▶ WORK REQUIRED: Copy out the material below, swapping "thumbnail" for "preview image" wherever it occurs and leaving everything else untouched.

▶ DATA LISTING:
·····

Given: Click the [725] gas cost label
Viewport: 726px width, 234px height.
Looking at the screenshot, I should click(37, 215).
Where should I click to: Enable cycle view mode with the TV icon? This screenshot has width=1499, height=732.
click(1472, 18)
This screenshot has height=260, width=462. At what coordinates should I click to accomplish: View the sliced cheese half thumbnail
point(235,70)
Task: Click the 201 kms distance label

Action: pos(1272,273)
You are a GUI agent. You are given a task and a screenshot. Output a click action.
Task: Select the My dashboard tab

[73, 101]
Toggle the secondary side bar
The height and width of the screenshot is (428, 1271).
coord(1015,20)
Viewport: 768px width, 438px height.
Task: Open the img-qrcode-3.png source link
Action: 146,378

·····

▶ WRITTEN RESPONSE:
Given: Click the [725] gas cost label
Viewport: 726px width, 234px height.
Looking at the screenshot, I should click(37, 215).
Where should I click to: Enable cycle view mode with the TV icon? This screenshot has width=1499, height=732.
click(1472, 18)
This screenshot has height=260, width=462. At what coordinates should I click to accomplish: View the sliced cheese half preview image
point(235,70)
Task: Click the 201 kms distance label

Action: pos(1272,273)
You are a GUI agent. You are given a task and a screenshot. Output a click action.
Task: Select the My dashboard tab

[73, 101]
Toggle the secondary side bar
The height and width of the screenshot is (428, 1271).
coord(1015,20)
Viewport: 768px width, 438px height.
Task: Open the img-qrcode-3.png source link
Action: 146,378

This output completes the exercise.